On the other hand, the respondents have adduced evidence as per annexture “B” to the second affidavit in reply to show that the land where the ranch is located was acquired by the late Mulindwa in 1968 before the 16th respondent company was incorporated and the stocking of the ranch was also done by him. This evidence was not challenged and so I am inclined to accept it.

 

In view of the above evaluation of the evidence before this court, I find that the applicant has not shown any prima facie case with a probability of success or even raised any triable issues because the respondents were not responsible for the changes made to the company in 1972 that effectively removed him from the company. The applicant’s case is further weakened by the fact that he has not at this stage provided any evidence that would prima-facie show that he invested in the company. For that reason, I find that no triable issues that merit judicial consideration are raised in the main suit. The applicant has therefore not met the first condition for grant of an interim injunction.

 

On the second condition, it was the case for the applicant that he would not be adequately compensated if this application is not decided in his favour because the 16th respondent is in the process of being voluntarily wound up as per annexture “B” to the affidavit in rejoinder. Counsel for the applicant argued that the applicant had invested heavily in the 16th respondent company which had acquired land. He argued further that the farm had been stocked and developed by the applicant together with the late S.T Mulindwa.

 

As I have already observed above, this allegation is not supported by any documentary evidence. However, in the event that the applicant adduces evidence in the main suit and wins the case, I believe this court would be capable of assessing and awarding damages to him that would be commensurate with the loss of land. In that sense there would be no irreparable injury as claimed.

 

In view of the above findings on the two conditions, it would not be necessary to consider the third condition because this court is not in doubt.
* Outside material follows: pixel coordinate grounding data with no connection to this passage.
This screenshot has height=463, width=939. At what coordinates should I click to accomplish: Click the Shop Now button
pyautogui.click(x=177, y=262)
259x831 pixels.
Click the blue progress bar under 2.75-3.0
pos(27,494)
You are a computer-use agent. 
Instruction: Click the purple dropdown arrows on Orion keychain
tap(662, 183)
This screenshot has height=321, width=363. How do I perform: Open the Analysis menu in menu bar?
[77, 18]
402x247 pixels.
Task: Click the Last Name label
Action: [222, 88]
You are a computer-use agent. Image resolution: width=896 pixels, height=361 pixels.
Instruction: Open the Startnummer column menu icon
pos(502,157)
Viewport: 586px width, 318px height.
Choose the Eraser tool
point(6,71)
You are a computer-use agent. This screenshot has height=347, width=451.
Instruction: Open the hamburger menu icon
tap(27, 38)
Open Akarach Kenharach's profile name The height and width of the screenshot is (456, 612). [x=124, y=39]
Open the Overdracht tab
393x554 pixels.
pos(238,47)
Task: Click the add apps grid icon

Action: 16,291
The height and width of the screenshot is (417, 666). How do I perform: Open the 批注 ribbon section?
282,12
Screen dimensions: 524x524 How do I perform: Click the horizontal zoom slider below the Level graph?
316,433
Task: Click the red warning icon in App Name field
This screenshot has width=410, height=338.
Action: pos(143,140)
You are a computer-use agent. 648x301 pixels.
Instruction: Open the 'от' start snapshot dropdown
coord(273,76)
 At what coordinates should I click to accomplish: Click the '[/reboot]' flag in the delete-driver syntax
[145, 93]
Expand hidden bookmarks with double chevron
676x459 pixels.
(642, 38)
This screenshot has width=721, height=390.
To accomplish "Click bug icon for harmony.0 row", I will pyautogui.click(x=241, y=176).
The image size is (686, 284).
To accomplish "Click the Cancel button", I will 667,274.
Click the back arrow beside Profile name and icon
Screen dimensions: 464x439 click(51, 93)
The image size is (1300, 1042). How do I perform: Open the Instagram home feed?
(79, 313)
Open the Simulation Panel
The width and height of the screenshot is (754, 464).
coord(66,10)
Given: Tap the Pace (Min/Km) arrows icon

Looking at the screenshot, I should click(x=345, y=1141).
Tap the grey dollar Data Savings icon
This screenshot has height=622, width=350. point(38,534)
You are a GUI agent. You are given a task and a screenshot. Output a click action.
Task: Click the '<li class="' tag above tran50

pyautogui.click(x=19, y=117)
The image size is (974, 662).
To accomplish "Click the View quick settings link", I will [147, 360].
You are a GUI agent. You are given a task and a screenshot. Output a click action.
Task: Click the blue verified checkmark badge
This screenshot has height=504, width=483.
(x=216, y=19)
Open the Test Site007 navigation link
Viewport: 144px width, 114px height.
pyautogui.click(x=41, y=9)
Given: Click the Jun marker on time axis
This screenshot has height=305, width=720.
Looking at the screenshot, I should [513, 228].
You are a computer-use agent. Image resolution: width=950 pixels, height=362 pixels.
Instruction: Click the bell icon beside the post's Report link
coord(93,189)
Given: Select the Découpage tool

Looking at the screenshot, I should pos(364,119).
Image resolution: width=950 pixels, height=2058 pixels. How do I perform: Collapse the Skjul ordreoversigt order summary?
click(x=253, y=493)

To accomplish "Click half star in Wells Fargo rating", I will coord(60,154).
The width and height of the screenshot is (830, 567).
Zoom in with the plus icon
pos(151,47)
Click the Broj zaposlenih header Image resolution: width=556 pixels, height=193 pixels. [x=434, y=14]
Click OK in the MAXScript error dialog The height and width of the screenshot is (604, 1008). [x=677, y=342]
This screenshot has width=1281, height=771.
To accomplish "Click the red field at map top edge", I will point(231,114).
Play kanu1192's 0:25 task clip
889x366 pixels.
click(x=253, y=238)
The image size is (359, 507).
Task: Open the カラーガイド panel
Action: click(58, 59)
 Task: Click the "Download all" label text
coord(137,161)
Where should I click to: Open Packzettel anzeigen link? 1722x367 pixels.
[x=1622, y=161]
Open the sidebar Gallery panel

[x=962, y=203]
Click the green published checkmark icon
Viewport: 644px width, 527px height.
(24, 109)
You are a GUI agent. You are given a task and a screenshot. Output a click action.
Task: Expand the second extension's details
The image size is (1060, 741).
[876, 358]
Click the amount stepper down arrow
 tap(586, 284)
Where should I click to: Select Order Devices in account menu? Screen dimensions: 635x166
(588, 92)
However, just to mention in passing, I find that the balance of convenience favours refusal to grant the temporary injunction because the applicant in my view would not be as inconvenienced as the respondents if the application is granted.

 

In the result, this application must fail and it is accordingly dismissed. Costs shall be in the main cause.

 

The interim order of injunction granted on the 24th April 2012 is accordingly vacated.

I so order.

Dated this 5th day of December 2012

 

Hellen Obura

JUDGE

Ruling delivered in chambers at 12.30 pm in the presence of Mr. Jet Tumwebaze for the applicant who was absent and Mr. Kiyemba Mutale for all the respondents except the 7th and 13th who were absent with their counsel.